> **DIRECTIONS**
Determine which lines of the records include the word "left", and copy them.
#####
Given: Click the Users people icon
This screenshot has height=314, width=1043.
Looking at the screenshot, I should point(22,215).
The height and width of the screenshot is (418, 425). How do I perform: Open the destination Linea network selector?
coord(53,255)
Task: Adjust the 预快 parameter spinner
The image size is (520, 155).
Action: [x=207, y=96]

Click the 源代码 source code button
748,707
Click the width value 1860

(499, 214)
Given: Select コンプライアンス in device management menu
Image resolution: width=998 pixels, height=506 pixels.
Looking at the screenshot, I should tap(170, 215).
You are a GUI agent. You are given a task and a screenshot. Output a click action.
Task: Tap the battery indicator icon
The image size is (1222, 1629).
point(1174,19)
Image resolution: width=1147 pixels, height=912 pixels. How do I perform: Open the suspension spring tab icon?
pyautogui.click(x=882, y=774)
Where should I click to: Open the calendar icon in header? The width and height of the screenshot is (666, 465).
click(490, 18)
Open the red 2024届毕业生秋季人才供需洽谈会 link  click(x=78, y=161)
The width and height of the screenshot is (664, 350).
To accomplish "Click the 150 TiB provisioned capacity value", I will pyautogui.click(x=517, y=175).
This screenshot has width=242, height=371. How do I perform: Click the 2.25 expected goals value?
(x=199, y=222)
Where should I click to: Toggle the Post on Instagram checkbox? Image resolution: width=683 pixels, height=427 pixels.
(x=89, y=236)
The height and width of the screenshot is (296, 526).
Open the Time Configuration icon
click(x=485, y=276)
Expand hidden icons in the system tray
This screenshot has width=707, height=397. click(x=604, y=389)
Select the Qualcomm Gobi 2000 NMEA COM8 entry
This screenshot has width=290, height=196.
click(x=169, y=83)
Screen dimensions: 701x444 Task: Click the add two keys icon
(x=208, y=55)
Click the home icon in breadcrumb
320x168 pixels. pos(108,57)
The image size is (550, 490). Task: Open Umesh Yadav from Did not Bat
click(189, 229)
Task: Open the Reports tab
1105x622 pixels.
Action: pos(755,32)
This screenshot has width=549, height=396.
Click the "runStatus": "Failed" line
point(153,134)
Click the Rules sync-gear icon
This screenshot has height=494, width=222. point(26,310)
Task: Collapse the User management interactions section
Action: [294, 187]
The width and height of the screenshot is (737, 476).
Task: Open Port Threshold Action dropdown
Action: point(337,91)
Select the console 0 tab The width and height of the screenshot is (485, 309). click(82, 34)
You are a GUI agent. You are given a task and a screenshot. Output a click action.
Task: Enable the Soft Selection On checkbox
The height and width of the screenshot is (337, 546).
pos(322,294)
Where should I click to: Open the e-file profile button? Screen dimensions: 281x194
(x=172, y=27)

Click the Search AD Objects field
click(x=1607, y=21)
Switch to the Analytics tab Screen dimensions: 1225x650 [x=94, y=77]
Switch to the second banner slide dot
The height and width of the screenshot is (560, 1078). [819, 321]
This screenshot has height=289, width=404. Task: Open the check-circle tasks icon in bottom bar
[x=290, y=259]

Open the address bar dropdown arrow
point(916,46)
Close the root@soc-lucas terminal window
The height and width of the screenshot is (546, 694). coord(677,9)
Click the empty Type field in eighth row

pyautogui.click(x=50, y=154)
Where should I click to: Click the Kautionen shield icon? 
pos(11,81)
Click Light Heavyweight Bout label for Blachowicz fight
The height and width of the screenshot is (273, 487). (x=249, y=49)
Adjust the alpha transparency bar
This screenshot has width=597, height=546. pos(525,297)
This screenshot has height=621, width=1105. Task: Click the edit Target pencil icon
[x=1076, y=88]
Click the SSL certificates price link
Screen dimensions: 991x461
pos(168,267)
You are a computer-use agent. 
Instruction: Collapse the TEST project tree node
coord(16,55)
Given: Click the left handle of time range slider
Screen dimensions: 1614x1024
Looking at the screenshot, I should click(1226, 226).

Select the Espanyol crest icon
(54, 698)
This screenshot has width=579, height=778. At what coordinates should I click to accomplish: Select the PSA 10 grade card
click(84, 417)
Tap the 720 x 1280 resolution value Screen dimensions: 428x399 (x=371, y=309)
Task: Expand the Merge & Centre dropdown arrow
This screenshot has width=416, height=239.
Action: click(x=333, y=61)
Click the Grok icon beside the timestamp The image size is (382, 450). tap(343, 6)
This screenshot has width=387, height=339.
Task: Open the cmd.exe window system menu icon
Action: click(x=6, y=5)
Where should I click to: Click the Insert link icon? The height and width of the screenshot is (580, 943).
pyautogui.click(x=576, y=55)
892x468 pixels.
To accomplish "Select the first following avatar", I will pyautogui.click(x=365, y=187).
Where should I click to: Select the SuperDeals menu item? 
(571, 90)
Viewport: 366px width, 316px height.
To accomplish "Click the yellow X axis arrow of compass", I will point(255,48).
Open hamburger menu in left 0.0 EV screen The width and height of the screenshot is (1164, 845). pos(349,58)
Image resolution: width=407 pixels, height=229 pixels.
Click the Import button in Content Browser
#####
> **SOLVED PROBLEM**
Given: Click the left handle of time range slider
Open hamburger menu in left 0.0 EV screen The width and height of the screenshot is (1164, 845). pos(349,58)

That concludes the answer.